--- What is needed ---
A word-for-word repeat of the records below is what this calls for.

--- Data for analysis ---

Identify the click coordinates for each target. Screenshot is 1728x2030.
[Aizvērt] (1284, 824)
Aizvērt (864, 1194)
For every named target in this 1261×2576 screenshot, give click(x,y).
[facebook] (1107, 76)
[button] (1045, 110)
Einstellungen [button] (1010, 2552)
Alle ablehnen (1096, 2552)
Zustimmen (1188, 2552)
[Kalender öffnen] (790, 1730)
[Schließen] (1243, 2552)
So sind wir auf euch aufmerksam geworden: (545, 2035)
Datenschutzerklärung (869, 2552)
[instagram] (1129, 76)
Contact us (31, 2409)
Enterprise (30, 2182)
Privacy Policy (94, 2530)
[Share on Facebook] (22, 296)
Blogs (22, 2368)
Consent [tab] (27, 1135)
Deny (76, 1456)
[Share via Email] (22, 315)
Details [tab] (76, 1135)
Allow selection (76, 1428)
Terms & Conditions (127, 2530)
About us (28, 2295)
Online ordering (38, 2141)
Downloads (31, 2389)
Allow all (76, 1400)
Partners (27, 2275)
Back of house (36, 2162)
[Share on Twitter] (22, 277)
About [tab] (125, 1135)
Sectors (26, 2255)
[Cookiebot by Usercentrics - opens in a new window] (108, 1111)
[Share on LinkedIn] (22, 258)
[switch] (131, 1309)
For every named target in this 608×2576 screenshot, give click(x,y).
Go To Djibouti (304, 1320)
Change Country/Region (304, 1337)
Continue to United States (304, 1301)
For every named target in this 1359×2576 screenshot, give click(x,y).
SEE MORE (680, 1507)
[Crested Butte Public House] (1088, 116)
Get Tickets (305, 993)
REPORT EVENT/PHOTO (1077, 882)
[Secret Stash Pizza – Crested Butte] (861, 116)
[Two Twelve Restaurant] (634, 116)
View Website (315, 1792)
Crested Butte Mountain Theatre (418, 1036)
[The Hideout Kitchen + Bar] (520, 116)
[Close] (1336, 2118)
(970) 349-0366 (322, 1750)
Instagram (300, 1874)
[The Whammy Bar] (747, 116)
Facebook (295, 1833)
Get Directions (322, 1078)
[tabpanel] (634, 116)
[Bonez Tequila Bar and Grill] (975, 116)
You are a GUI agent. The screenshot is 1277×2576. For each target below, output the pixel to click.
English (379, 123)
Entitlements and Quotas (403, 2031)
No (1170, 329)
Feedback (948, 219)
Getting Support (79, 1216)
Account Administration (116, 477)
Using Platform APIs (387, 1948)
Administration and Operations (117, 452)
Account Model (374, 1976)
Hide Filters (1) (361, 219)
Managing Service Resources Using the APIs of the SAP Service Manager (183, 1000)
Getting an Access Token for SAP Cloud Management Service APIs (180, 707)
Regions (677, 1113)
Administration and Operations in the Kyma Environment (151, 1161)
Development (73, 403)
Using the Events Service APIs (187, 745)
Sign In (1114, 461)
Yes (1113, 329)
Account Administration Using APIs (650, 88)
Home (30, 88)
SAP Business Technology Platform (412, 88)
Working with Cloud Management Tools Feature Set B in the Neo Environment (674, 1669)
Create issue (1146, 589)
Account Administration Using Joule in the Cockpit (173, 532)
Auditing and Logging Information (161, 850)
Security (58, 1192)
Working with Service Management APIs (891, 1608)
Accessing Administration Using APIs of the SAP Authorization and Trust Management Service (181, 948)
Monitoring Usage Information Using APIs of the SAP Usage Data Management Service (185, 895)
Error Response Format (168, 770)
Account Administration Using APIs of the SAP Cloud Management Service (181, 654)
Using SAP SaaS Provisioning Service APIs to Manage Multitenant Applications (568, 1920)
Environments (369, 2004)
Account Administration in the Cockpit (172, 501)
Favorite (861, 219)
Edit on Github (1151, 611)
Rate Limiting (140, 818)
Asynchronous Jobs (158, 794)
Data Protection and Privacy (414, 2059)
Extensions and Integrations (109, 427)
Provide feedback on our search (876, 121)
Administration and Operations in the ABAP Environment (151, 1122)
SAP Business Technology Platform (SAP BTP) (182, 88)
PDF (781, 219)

--- Response to the exercise ---
Identify the click coordinates for each target. Screenshot is 1728x2030.
[Aizvērt] (1284, 824)
Aizvērt (864, 1194)
For every named target in this 1261×2576 screenshot, give click(x,y).
[facebook] (1107, 76)
[button] (1045, 110)
Einstellungen [button] (1010, 2552)
Alle ablehnen (1096, 2552)
Zustimmen (1188, 2552)
[Kalender öffnen] (790, 1730)
[Schließen] (1243, 2552)
So sind wir auf euch aufmerksam geworden: (545, 2035)
Datenschutzerklärung (869, 2552)
[instagram] (1129, 76)
Contact us (31, 2409)
Enterprise (30, 2182)
Privacy Policy (94, 2530)
[Share on Facebook] (22, 296)
Blogs (22, 2368)
Consent [tab] (27, 1135)
Deny (76, 1456)
[Share via Email] (22, 315)
Details [tab] (76, 1135)
Allow selection (76, 1428)
Terms & Conditions (127, 2530)
About us (28, 2295)
Online ordering (38, 2141)
Downloads (31, 2389)
Allow all (76, 1400)
Partners (27, 2275)
Back of house (36, 2162)
[Share on Twitter] (22, 277)
About [tab] (125, 1135)
Sectors (26, 2255)
[Cookiebot by Usercentrics - opens in a new window] (108, 1111)
[Share on LinkedIn] (22, 258)
[switch] (131, 1309)
For every named target in this 608×2576 screenshot, give click(x,y).
Go To Djibouti (304, 1320)
Change Country/Region (304, 1337)
Continue to United States (304, 1301)
For every named target in this 1359×2576 screenshot, give click(x,y).
SEE MORE (680, 1507)
[Crested Butte Public House] (1088, 116)
Get Tickets (305, 993)
REPORT EVENT/PHOTO (1077, 882)
[Secret Stash Pizza – Crested Butte] (861, 116)
[Two Twelve Restaurant] (634, 116)
View Website (315, 1792)
Crested Butte Mountain Theatre (418, 1036)
[The Hideout Kitchen + Bar] (520, 116)
[Close] (1336, 2118)
(970) 349-0366 (322, 1750)
Instagram (300, 1874)
[The Whammy Bar] (747, 116)
Facebook (295, 1833)
Get Directions (322, 1078)
[tabpanel] (634, 116)
[Bonez Tequila Bar and Grill] (975, 116)
You are a GUI agent. The screenshot is 1277×2576. For each target below, output the pixel to click.
English (379, 123)
Entitlements and Quotas (403, 2031)
No (1170, 329)
Feedback (948, 219)
Getting Support (79, 1216)
Account Administration (116, 477)
Using Platform APIs (387, 1948)
Administration and Operations (117, 452)
Account Model (374, 1976)
Hide Filters (1) (361, 219)
Managing Service Resources Using the APIs of the SAP Service Manager (183, 1000)
Getting an Access Token for SAP Cloud Management Service APIs (180, 707)
Regions (677, 1113)
Administration and Operations in the Kyma Environment (151, 1161)
Development (73, 403)
Using the Events Service APIs (187, 745)
Sign In (1114, 461)
Yes (1113, 329)
Account Administration Using APIs (650, 88)
Home (30, 88)
SAP Business Technology Platform (412, 88)
Working with Cloud Management Tools Feature Set B in the Neo Environment (674, 1669)
Create issue (1146, 589)
Account Administration Using Joule in the Cockpit (173, 532)
Auditing and Logging Information (161, 850)
Security (58, 1192)
Working with Service Management APIs (891, 1608)
Accessing Administration Using APIs of the SAP Authorization and Trust Management Service (181, 948)
Monitoring Usage Information Using APIs of the SAP Usage Data Management Service (185, 895)
Error Response Format (168, 770)
Account Administration Using APIs of the SAP Cloud Management Service (181, 654)
Using SAP SaaS Provisioning Service APIs to Manage Multitenant Applications (568, 1920)
Environments (369, 2004)
Account Administration in the Cockpit (172, 501)
Favorite (861, 219)
Edit on Github (1151, 611)
Rate Limiting (140, 818)
Asynchronous Jobs (158, 794)
Data Protection and Privacy (414, 2059)
Extensions and Integrations (109, 427)
Provide feedback on our search (876, 121)
Administration and Operations in the ABAP Environment (151, 1122)
SAP Business Technology Platform (SAP BTP) (182, 88)
PDF (781, 219)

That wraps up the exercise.